ENTRIES SHOWN —
.....

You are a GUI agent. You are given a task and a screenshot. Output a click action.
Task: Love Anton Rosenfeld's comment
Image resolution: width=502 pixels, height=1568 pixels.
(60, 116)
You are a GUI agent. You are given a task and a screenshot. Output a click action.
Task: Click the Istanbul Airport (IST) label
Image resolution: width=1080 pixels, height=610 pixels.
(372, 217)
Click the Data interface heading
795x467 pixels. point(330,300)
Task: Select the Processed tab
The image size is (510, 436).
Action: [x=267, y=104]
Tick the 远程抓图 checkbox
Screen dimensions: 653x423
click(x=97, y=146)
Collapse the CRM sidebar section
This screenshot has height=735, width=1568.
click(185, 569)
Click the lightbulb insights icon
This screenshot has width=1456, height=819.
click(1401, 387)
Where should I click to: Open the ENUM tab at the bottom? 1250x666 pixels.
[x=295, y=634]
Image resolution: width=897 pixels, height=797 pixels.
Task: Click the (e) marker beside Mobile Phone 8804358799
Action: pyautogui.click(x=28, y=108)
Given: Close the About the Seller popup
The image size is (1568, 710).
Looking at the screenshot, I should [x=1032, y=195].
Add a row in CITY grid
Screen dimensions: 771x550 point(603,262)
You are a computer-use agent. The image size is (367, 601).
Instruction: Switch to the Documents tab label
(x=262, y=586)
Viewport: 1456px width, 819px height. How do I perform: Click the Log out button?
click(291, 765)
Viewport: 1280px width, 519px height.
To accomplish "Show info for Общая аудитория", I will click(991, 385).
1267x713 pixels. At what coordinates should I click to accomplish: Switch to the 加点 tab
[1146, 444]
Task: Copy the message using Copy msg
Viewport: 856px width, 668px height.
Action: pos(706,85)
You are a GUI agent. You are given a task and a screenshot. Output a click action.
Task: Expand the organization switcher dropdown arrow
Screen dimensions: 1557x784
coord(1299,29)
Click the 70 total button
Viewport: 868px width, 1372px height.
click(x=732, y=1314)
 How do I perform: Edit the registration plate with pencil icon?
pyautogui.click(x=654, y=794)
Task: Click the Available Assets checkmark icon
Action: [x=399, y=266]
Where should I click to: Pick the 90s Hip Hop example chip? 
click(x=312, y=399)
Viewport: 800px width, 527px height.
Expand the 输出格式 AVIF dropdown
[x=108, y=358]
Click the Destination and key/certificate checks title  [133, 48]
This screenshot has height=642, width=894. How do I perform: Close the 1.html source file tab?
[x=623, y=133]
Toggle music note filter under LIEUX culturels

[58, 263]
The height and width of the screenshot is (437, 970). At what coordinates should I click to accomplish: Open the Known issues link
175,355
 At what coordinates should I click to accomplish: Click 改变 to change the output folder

.....

OBJECTIVE — Copy out all of the lines above exactly, from the first to the last, without changing anything.

SOLUTION BELOW —
You are a GUI agent. You are given a task and a screenshot. Output a click action.
Task: Love Anton Rosenfeld's comment
Image resolution: width=502 pixels, height=1568 pixels.
(60, 116)
You are a GUI agent. You are given a task and a screenshot. Output a click action.
Task: Click the Istanbul Airport (IST) label
Image resolution: width=1080 pixels, height=610 pixels.
(372, 217)
Click the Data interface heading
795x467 pixels. point(330,300)
Task: Select the Processed tab
The image size is (510, 436).
Action: [x=267, y=104]
Tick the 远程抓图 checkbox
Screen dimensions: 653x423
click(x=97, y=146)
Collapse the CRM sidebar section
This screenshot has height=735, width=1568.
click(185, 569)
Click the lightbulb insights icon
This screenshot has width=1456, height=819.
click(1401, 387)
Where should I click to: Open the ENUM tab at the bottom? 1250x666 pixels.
[x=295, y=634]
Image resolution: width=897 pixels, height=797 pixels.
Task: Click the (e) marker beside Mobile Phone 8804358799
Action: pyautogui.click(x=28, y=108)
Given: Close the About the Seller popup
The image size is (1568, 710).
Looking at the screenshot, I should [x=1032, y=195].
Add a row in CITY grid
Screen dimensions: 771x550 point(603,262)
You are a computer-use agent. The image size is (367, 601).
Instruction: Switch to the Documents tab label
(x=262, y=586)
Viewport: 1456px width, 819px height. How do I perform: Click the Log out button?
click(291, 765)
Viewport: 1280px width, 519px height.
To accomplish "Show info for Общая аудитория", I will click(991, 385).
1267x713 pixels. At what coordinates should I click to accomplish: Switch to the 加点 tab
[1146, 444]
Task: Copy the message using Copy msg
Viewport: 856px width, 668px height.
Action: pos(706,85)
You are a GUI agent. You are given a task and a screenshot. Output a click action.
Task: Expand the organization switcher dropdown arrow
Screen dimensions: 1557x784
coord(1299,29)
Click the 70 total button
Viewport: 868px width, 1372px height.
click(x=732, y=1314)
 How do I perform: Edit the registration plate with pencil icon?
pyautogui.click(x=654, y=794)
Task: Click the Available Assets checkmark icon
Action: [x=399, y=266]
Where should I click to: Pick the 90s Hip Hop example chip? 
click(x=312, y=399)
Viewport: 800px width, 527px height.
Expand the 输出格式 AVIF dropdown
[x=108, y=358]
Click the Destination and key/certificate checks title  [133, 48]
This screenshot has height=642, width=894. How do I perform: Close the 1.html source file tab?
[x=623, y=133]
Toggle music note filter under LIEUX culturels

[58, 263]
The height and width of the screenshot is (437, 970). At what coordinates should I click to accomplish: Open the Known issues link
175,355
 At what coordinates should I click to accomplish: Click 改变 to change the output folder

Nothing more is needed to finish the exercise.